------ INPUT DATA ------

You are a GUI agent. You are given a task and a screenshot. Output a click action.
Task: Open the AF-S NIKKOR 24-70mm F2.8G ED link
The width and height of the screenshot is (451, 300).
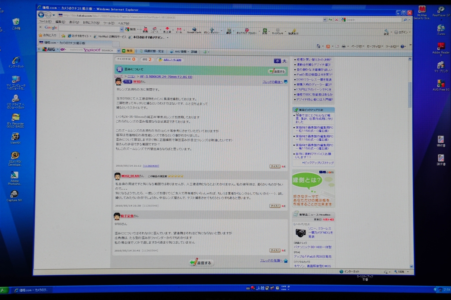(166, 77)
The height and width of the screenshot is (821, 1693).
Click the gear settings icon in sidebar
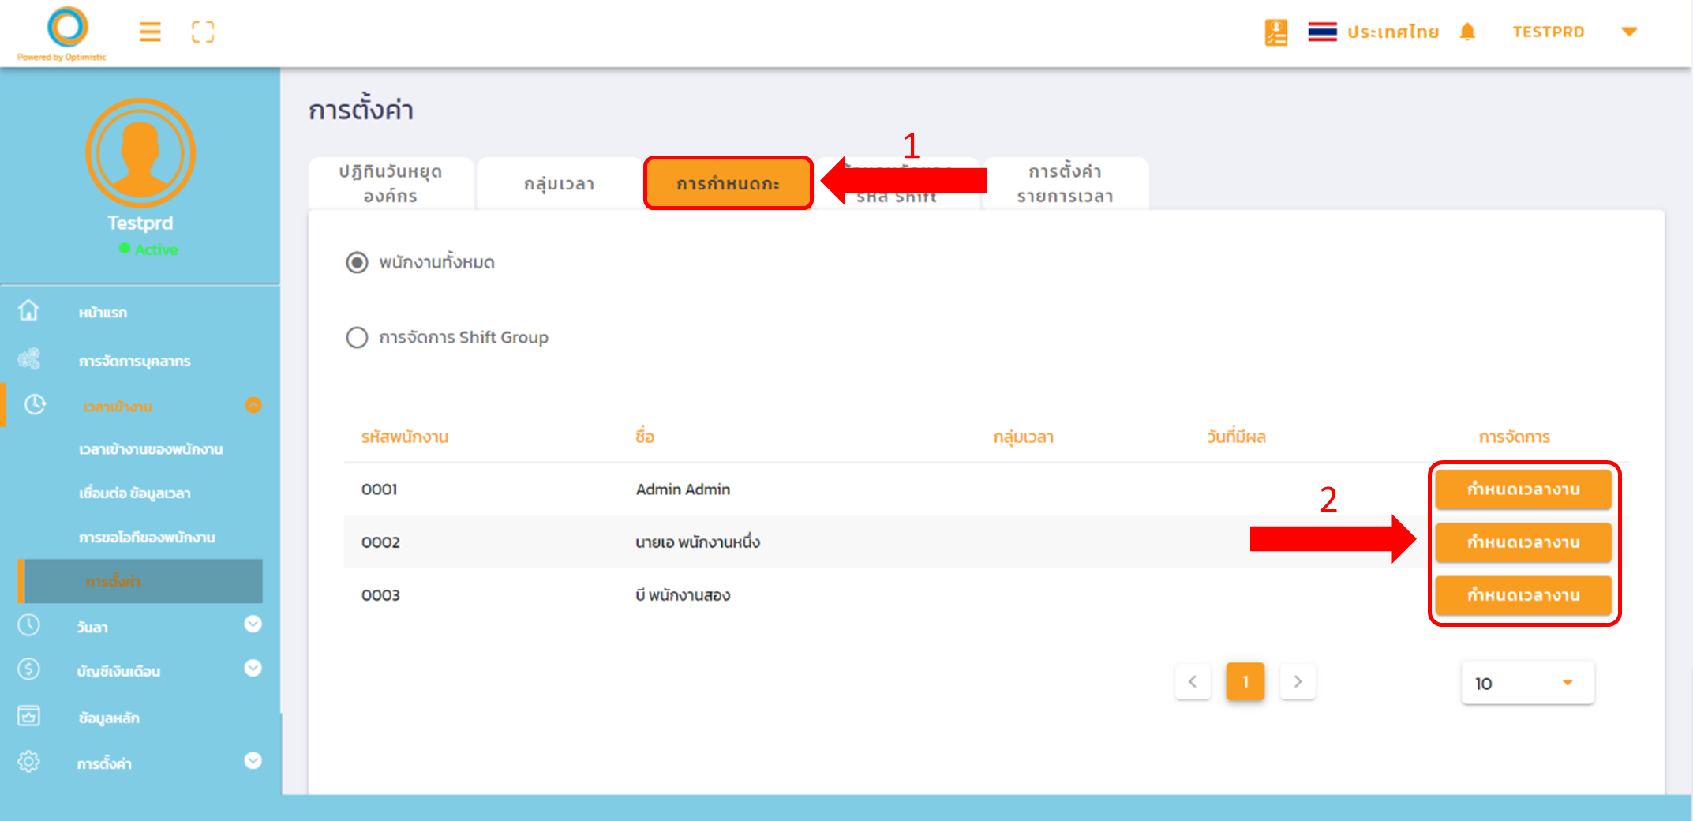click(29, 762)
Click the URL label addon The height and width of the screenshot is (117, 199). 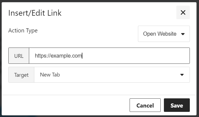click(19, 56)
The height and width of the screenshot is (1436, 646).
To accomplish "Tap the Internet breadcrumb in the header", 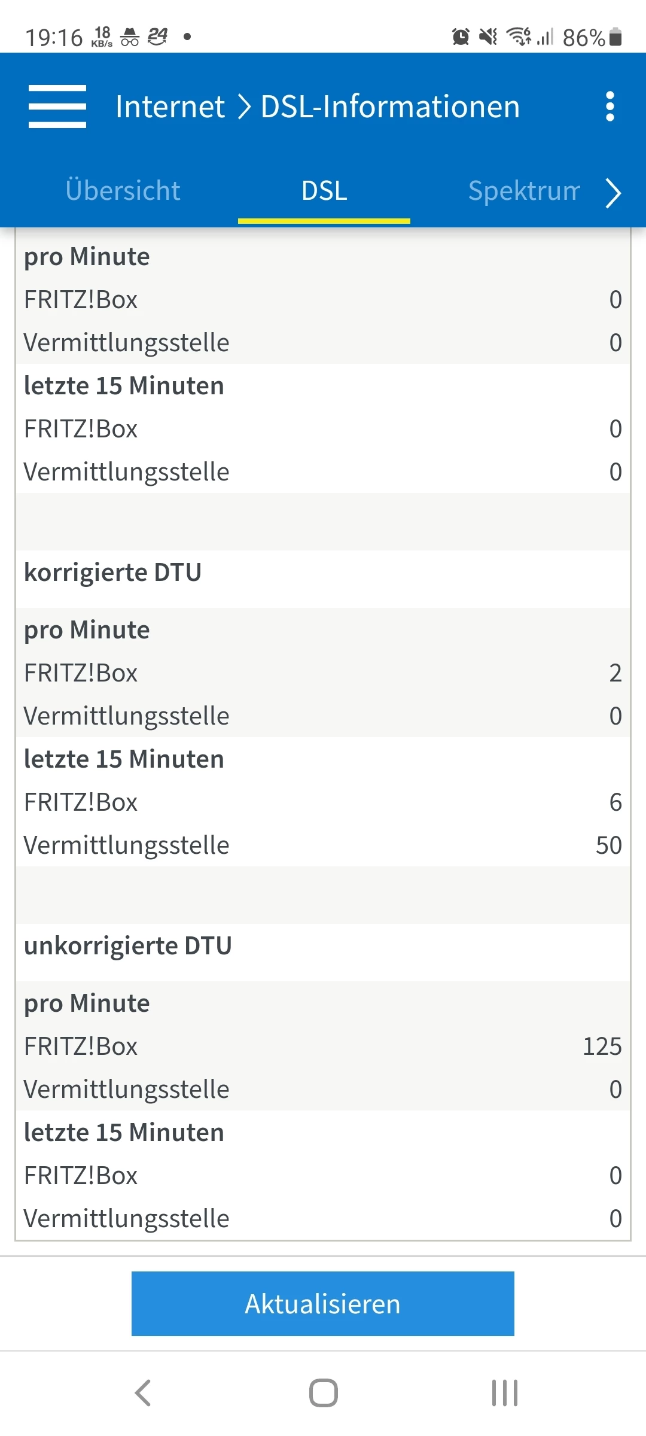I will [170, 107].
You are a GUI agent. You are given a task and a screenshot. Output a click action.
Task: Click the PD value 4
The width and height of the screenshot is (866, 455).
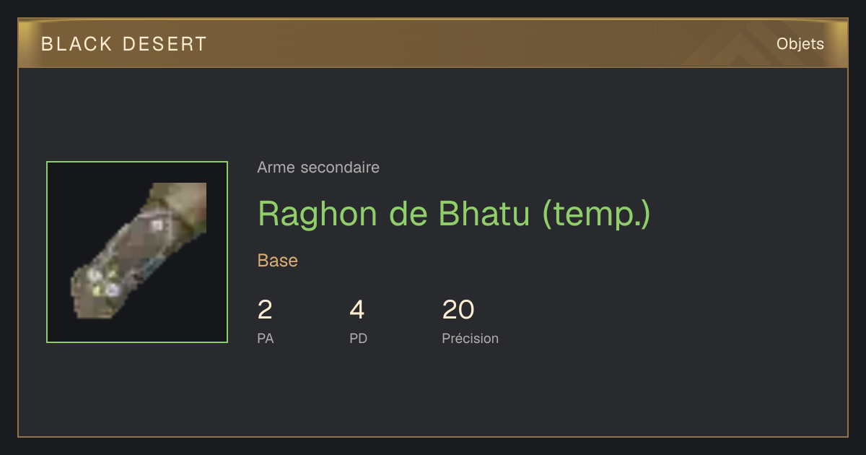pyautogui.click(x=357, y=310)
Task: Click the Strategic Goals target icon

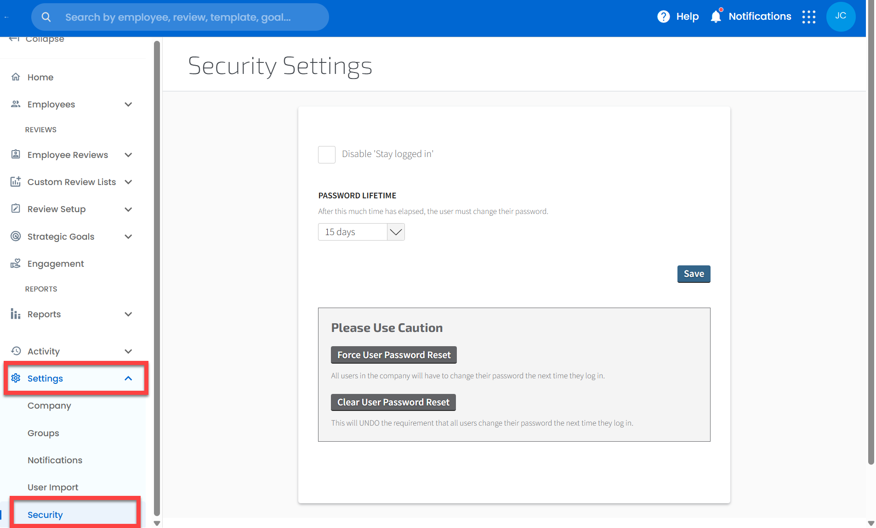Action: point(16,236)
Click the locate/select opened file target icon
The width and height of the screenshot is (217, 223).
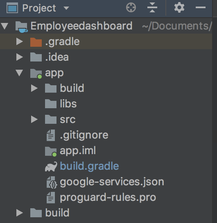coord(131,7)
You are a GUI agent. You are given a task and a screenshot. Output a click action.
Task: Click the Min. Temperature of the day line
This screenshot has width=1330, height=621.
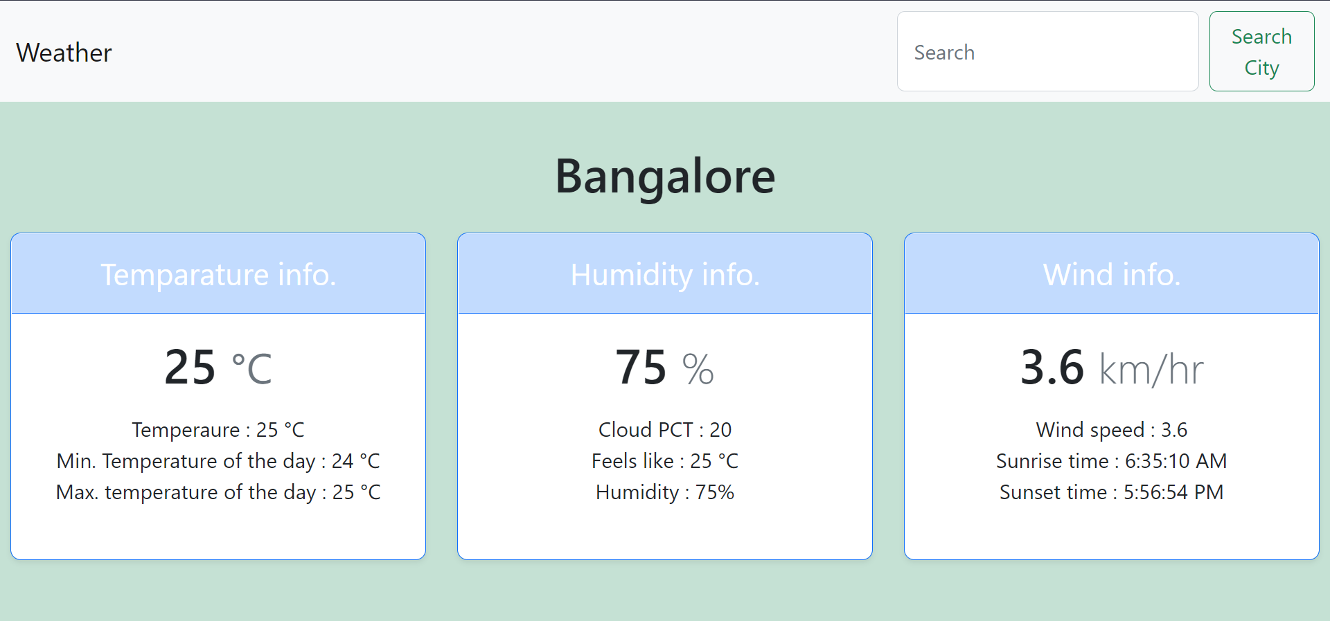[218, 460]
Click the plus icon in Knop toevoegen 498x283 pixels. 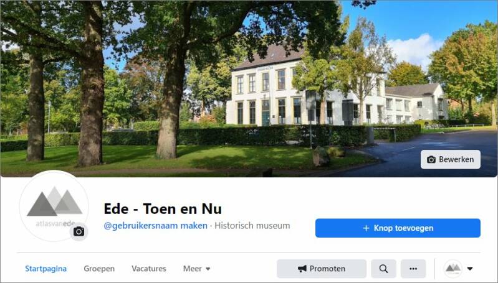coord(366,228)
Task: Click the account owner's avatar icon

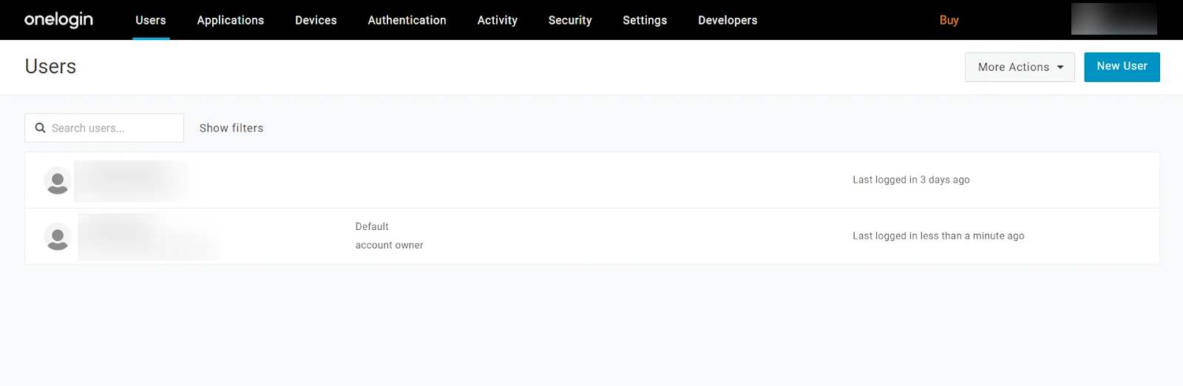Action: coord(58,237)
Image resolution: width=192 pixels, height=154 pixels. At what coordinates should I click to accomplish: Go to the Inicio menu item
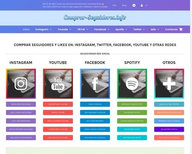26,30
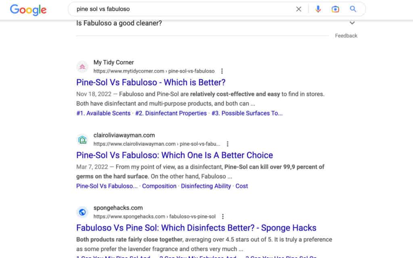Screen dimensions: 413x258
Task: Click the Feedback link
Action: point(346,35)
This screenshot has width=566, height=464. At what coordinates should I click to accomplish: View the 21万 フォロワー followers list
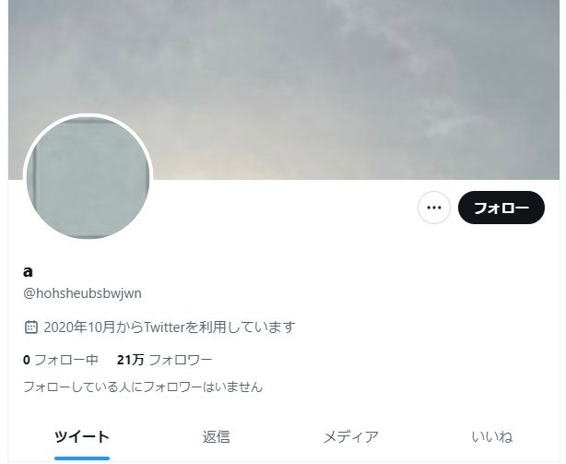[165, 360]
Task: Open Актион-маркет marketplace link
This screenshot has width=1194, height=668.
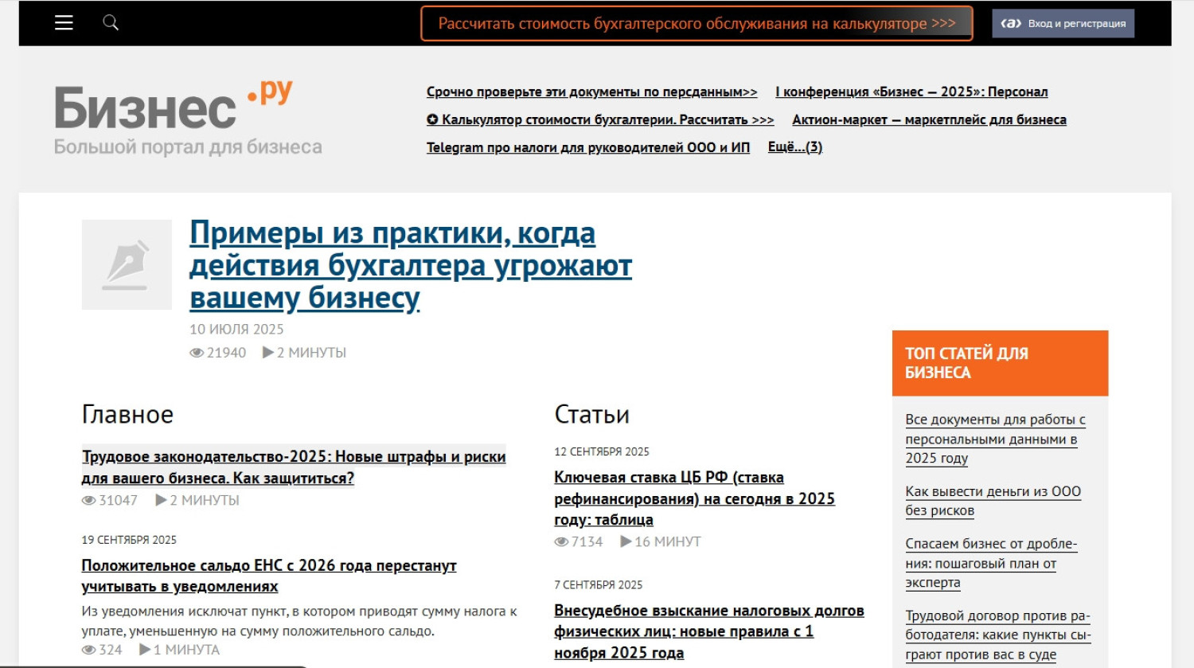Action: [x=928, y=119]
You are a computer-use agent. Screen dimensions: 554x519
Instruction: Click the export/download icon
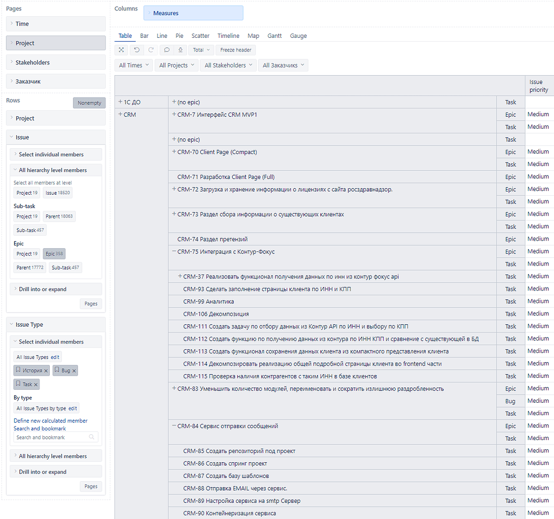pos(180,50)
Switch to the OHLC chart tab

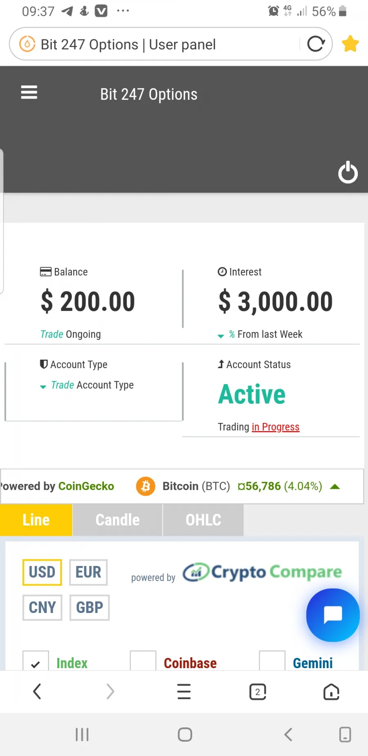(203, 520)
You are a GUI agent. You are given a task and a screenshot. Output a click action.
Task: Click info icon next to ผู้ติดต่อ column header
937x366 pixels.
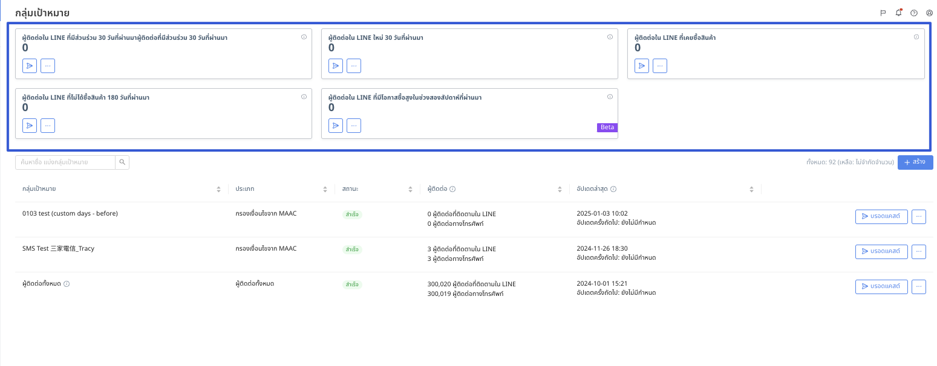pos(452,189)

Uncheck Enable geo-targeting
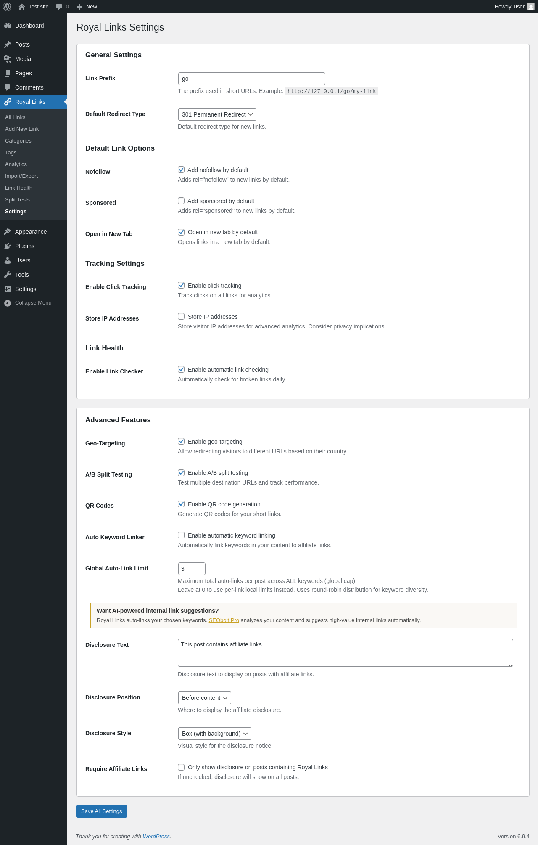click(x=181, y=441)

------

DIRECTIONS. Starting with the first line of the data above and ending with the line containing "The height and width of the screenshot is (821, 1693).", please restate every line exactly, leaving images out.

ANSWER BOX.
You are a GUI agent. You are given a task and a screenshot. Output a click action.
Task: Open the AF-S NIKKOR 24-70mm F2.8G ED link
The width and height of the screenshot is (451, 300).
(166, 77)
The height and width of the screenshot is (821, 1693).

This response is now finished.